| WHAT THE TASK ASKS |
Output the full set of records exactly.

DATA FOR THIS TASK: Begin

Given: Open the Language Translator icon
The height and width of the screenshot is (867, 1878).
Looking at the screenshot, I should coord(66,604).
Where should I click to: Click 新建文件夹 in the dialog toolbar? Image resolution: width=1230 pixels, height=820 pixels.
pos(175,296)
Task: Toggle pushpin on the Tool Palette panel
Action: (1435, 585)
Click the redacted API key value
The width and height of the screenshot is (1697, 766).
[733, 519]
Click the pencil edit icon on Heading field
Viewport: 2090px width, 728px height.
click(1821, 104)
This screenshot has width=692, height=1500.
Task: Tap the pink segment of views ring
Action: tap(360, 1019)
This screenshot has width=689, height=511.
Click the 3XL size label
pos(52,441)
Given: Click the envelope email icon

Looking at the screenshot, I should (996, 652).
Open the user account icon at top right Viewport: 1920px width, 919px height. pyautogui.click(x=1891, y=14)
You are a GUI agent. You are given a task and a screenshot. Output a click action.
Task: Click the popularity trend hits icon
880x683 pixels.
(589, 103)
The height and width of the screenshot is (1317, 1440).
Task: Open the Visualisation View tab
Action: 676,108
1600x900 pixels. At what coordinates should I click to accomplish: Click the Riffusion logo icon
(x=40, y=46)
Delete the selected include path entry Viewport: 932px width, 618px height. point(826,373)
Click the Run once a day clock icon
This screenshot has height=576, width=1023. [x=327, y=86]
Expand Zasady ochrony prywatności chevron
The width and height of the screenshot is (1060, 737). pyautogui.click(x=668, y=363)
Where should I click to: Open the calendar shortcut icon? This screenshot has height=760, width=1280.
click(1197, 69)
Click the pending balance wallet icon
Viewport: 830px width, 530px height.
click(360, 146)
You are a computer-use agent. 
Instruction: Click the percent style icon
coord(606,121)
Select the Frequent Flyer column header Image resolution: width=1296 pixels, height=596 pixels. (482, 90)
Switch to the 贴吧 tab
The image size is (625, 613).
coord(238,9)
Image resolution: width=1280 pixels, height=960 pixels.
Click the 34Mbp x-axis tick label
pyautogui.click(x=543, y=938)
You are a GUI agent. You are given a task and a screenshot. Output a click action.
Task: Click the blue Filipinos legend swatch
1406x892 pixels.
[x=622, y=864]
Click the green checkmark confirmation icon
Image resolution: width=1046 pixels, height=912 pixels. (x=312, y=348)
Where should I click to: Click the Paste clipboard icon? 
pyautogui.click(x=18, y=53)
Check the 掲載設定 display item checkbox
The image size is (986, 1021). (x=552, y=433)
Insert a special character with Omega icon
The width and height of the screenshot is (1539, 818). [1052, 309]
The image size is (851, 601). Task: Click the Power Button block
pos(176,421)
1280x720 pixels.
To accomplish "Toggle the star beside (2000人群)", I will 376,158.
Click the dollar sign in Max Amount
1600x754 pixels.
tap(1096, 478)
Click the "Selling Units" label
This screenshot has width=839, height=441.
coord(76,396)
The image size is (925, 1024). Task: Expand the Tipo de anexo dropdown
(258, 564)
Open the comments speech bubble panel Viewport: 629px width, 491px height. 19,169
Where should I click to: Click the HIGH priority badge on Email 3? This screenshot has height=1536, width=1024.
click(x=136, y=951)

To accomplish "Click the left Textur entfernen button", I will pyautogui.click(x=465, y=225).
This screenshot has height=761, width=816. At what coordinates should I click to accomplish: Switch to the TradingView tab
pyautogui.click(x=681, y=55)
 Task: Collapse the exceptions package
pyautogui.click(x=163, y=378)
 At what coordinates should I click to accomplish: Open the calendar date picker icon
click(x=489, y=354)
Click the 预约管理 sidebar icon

DATA FOR THIS TASK: End

| SOLUTION TO THE EXERCISE |
Given: Open the Language Translator icon
The height and width of the screenshot is (867, 1878).
Looking at the screenshot, I should coord(66,604).
Where should I click to: Click 新建文件夹 in the dialog toolbar? Image resolution: width=1230 pixels, height=820 pixels.
pos(175,296)
Task: Toggle pushpin on the Tool Palette panel
Action: (1435, 585)
Click the redacted API key value
The width and height of the screenshot is (1697, 766).
[733, 519]
Click the pencil edit icon on Heading field
Viewport: 2090px width, 728px height.
click(1821, 104)
This screenshot has width=692, height=1500.
Task: Tap the pink segment of views ring
Action: tap(360, 1019)
This screenshot has width=689, height=511.
Click the 3XL size label
pos(52,441)
Given: Click the envelope email icon

Looking at the screenshot, I should (996, 652).
Open the user account icon at top right Viewport: 1920px width, 919px height. pyautogui.click(x=1891, y=14)
You are a GUI agent. You are given a task and a screenshot. Output a click action.
Task: Click the popularity trend hits icon
880x683 pixels.
(589, 103)
The height and width of the screenshot is (1317, 1440).
Task: Open the Visualisation View tab
Action: 676,108
1600x900 pixels. At what coordinates should I click to accomplish: Click the Riffusion logo icon
(x=40, y=46)
Delete the selected include path entry Viewport: 932px width, 618px height. point(826,373)
Click the Run once a day clock icon
This screenshot has height=576, width=1023. [x=327, y=86]
Expand Zasady ochrony prywatności chevron
The width and height of the screenshot is (1060, 737). pyautogui.click(x=668, y=363)
Where should I click to: Open the calendar shortcut icon? This screenshot has height=760, width=1280.
click(1197, 69)
Click the pending balance wallet icon
Viewport: 830px width, 530px height.
click(360, 146)
You are a computer-use agent. 
Instruction: Click the percent style icon
coord(606,121)
Select the Frequent Flyer column header Image resolution: width=1296 pixels, height=596 pixels. (482, 90)
Switch to the 贴吧 tab
The image size is (625, 613).
coord(238,9)
Image resolution: width=1280 pixels, height=960 pixels.
Click the 34Mbp x-axis tick label
pyautogui.click(x=543, y=938)
You are a GUI agent. You are given a task and a screenshot. Output a click action.
Task: Click the blue Filipinos legend swatch
1406x892 pixels.
[x=622, y=864]
Click the green checkmark confirmation icon
Image resolution: width=1046 pixels, height=912 pixels. (x=312, y=348)
Where should I click to: Click the Paste clipboard icon? 
pyautogui.click(x=18, y=53)
Check the 掲載設定 display item checkbox
The image size is (986, 1021). (x=552, y=433)
Insert a special character with Omega icon
The width and height of the screenshot is (1539, 818). [1052, 309]
The image size is (851, 601). Task: Click the Power Button block
pos(176,421)
1280x720 pixels.
To accomplish "Toggle the star beside (2000人群)", I will 376,158.
Click the dollar sign in Max Amount
1600x754 pixels.
tap(1096, 478)
Click the "Selling Units" label
This screenshot has width=839, height=441.
coord(76,396)
The image size is (925, 1024). Task: Expand the Tipo de anexo dropdown
(258, 564)
Open the comments speech bubble panel Viewport: 629px width, 491px height. 19,169
Where should I click to: Click the HIGH priority badge on Email 3? This screenshot has height=1536, width=1024.
click(x=136, y=951)

To accomplish "Click the left Textur entfernen button", I will pyautogui.click(x=465, y=225).
This screenshot has height=761, width=816. At what coordinates should I click to accomplish: Switch to the TradingView tab
pyautogui.click(x=681, y=55)
 Task: Collapse the exceptions package
pyautogui.click(x=163, y=378)
 At what coordinates should I click to accomplish: Open the calendar date picker icon
click(x=489, y=354)
Click the 预约管理 sidebar icon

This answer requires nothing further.